[Stored items]
━━━━━━
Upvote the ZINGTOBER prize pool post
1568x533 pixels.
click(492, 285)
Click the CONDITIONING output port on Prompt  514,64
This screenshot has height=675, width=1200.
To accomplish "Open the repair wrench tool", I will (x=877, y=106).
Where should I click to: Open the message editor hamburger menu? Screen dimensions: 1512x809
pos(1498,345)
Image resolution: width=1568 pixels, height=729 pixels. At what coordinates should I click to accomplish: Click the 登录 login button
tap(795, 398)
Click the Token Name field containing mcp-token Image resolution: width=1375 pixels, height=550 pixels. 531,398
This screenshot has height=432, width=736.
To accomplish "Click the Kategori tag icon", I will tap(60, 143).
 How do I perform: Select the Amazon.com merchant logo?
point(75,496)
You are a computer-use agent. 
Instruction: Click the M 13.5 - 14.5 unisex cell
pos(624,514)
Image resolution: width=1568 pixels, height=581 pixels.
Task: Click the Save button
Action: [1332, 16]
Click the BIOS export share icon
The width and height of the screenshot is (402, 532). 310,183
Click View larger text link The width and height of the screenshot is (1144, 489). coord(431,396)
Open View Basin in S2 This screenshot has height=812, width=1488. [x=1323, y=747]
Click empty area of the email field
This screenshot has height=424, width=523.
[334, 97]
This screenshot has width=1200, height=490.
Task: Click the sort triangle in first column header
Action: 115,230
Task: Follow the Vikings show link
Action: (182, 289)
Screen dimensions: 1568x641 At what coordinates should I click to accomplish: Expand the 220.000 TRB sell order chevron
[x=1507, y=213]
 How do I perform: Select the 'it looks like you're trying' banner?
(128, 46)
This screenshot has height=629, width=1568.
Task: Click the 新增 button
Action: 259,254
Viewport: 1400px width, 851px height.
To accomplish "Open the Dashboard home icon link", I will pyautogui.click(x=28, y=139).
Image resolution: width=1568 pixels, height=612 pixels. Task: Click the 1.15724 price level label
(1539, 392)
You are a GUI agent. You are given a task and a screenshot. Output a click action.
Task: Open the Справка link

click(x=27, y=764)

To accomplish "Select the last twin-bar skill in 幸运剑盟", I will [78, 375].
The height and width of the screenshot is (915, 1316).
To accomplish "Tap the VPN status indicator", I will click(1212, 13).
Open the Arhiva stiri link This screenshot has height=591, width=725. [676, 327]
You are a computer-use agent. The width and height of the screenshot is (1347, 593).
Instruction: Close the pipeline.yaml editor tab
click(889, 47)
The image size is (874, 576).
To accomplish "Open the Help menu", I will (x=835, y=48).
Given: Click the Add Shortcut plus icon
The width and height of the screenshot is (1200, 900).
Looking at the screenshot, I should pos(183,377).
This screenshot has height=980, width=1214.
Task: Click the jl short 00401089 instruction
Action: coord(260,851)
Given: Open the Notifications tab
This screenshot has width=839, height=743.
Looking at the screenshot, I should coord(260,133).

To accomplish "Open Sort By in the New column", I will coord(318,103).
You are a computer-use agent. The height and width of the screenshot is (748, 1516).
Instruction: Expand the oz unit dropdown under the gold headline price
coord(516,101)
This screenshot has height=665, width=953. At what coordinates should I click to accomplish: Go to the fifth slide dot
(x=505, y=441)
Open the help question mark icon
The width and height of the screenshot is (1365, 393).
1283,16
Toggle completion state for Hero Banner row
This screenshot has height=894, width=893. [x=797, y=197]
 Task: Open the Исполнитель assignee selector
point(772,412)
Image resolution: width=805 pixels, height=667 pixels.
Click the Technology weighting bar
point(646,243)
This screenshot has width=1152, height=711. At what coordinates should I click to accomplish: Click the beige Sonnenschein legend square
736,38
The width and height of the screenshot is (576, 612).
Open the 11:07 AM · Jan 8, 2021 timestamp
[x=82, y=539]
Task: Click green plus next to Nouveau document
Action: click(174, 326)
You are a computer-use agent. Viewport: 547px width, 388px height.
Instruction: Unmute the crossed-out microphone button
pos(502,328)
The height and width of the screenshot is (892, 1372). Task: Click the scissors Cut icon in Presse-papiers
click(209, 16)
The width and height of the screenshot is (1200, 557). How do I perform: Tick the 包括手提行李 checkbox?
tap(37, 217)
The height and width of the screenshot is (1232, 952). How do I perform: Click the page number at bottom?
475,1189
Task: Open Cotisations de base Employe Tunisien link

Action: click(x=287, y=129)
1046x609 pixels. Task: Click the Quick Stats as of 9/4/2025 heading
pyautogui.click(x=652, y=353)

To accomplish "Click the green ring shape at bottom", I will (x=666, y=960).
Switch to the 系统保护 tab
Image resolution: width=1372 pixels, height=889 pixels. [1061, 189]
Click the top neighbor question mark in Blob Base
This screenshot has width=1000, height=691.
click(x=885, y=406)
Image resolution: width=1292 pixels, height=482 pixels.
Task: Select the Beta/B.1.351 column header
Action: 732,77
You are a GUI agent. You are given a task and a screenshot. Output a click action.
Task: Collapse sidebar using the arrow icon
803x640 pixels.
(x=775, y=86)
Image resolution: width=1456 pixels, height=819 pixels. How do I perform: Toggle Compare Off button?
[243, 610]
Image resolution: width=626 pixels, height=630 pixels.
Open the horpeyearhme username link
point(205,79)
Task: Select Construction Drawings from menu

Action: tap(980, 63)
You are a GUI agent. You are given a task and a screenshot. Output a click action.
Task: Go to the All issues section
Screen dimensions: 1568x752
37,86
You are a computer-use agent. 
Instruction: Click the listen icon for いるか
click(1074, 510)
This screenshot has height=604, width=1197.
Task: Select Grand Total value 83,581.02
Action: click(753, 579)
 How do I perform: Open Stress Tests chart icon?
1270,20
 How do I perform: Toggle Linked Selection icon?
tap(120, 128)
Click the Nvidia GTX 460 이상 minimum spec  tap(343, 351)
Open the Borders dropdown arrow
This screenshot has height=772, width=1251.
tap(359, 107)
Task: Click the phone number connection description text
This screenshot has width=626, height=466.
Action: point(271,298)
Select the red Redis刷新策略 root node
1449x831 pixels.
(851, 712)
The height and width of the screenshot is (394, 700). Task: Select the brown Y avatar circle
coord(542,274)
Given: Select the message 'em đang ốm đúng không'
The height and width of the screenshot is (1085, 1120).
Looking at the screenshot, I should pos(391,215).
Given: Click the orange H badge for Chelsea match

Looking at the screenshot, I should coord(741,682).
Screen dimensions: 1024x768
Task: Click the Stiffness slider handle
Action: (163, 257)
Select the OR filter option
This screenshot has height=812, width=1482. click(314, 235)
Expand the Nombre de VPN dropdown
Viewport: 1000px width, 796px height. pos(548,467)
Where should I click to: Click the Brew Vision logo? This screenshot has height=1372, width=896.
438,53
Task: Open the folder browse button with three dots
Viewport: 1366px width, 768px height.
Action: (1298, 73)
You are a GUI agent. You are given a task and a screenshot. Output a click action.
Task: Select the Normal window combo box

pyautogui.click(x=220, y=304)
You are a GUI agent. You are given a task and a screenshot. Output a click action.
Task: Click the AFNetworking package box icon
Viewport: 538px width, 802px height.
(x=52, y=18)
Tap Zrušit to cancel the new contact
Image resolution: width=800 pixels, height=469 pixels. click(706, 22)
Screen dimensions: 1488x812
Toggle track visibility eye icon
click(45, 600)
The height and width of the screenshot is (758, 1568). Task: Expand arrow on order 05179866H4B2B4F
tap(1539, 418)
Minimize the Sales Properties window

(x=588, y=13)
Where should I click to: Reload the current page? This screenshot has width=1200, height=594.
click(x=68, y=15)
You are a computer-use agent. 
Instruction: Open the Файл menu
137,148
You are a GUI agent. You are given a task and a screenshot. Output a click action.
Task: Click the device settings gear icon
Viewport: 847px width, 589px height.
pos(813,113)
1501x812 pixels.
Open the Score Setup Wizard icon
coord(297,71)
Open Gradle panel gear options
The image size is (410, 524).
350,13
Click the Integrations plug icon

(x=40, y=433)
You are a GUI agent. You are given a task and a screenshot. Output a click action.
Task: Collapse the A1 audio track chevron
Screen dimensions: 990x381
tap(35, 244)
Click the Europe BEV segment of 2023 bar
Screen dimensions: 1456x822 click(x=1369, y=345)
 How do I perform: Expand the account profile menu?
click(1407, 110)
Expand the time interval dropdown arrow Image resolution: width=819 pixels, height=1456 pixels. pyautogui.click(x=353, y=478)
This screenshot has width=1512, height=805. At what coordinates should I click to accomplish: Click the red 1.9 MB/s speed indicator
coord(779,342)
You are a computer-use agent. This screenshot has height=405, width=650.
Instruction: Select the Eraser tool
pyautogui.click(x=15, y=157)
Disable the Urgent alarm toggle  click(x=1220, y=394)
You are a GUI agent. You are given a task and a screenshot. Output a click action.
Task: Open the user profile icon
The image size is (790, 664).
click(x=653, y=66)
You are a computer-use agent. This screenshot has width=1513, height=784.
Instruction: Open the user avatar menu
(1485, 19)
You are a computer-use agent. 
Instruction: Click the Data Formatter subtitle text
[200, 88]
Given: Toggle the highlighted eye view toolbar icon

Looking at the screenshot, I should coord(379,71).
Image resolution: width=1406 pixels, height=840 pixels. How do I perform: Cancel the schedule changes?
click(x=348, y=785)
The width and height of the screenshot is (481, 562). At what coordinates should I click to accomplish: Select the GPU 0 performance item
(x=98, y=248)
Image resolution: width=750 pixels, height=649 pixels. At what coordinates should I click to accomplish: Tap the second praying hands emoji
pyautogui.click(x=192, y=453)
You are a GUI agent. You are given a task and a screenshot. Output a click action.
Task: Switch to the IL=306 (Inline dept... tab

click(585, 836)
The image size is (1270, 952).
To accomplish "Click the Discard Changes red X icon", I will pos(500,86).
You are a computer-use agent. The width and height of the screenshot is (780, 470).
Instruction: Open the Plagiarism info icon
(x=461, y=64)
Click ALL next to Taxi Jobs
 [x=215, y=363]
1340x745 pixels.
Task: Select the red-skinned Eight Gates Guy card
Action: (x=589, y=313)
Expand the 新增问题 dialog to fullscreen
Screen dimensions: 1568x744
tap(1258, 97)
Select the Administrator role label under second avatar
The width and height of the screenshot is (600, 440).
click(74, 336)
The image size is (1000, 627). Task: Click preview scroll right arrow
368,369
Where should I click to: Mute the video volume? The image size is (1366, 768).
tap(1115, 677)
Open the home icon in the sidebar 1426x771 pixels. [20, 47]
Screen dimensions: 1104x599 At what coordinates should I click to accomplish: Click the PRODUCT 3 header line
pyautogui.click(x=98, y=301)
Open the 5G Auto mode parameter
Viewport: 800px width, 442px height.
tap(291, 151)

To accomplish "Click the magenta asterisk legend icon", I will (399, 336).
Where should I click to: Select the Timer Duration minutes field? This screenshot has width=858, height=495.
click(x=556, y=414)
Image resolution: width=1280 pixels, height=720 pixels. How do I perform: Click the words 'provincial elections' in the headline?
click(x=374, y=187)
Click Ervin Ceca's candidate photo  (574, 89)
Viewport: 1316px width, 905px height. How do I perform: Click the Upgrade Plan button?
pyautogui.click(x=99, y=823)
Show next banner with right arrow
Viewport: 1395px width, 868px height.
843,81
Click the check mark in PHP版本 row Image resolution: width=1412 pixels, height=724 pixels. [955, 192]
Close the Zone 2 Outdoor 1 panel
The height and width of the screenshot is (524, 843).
━━━━━━
Copy the rows above word for word, starting at the line that contains "The width and height of the screenshot is (576, 612)." and ending at the line that contains "pos(502,328)".

* [Reply]
The width and height of the screenshot is (576, 612).
Open the 11:07 AM · Jan 8, 2021 timestamp
[x=82, y=539]
Task: Click green plus next to Nouveau document
Action: click(174, 326)
You are a computer-use agent. Viewport: 547px width, 388px height.
Instruction: Unmute the crossed-out microphone button
pos(502,328)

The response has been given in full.